[WORK TASK] Find and copy each line of the data that includes "This".

═════ DATA PROVIDED

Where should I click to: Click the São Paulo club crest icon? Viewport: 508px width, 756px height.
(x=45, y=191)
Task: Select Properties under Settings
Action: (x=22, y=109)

══════════
═════ DATA PROVIDED

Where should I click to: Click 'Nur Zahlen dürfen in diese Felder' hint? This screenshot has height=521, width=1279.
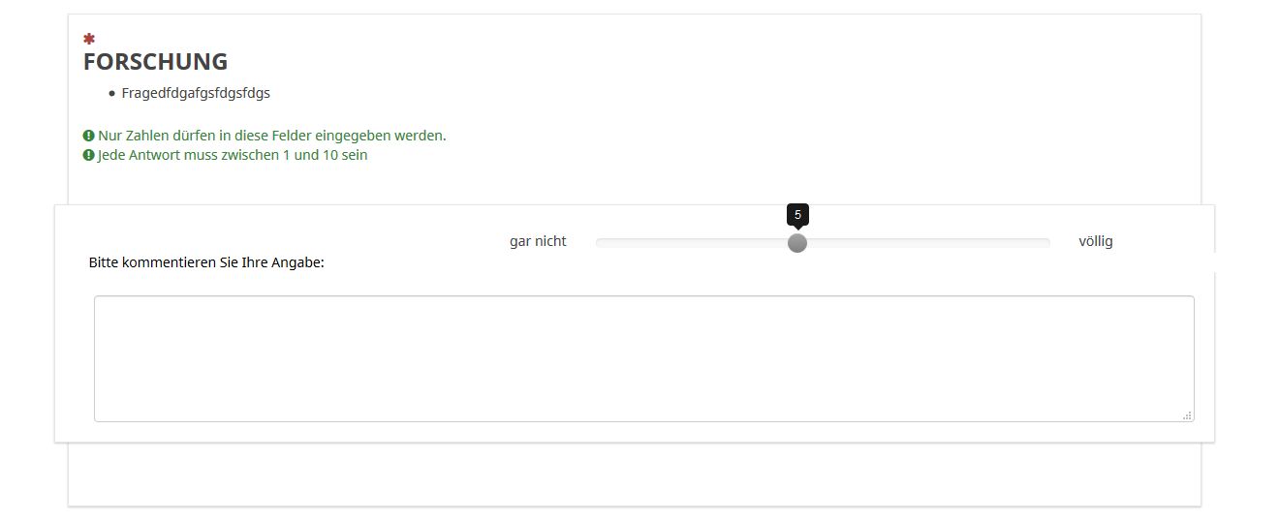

══════════
═════ DATA PROVIDED

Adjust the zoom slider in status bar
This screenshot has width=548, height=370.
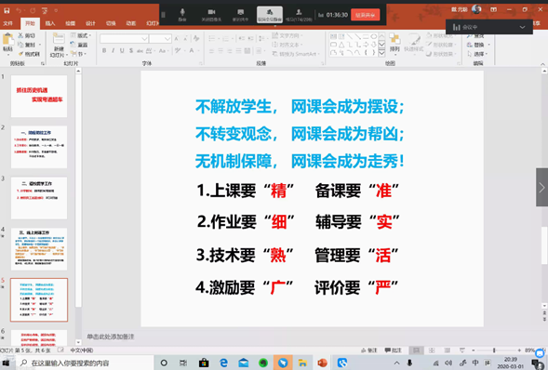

══════════

[SOLUTION TO THE PROBLEM]
Where should I click to: Click 'Nur Zahlen dürfen in diese Felder' hint? This screenshot has height=521, width=1279.
This screenshot has width=548, height=370.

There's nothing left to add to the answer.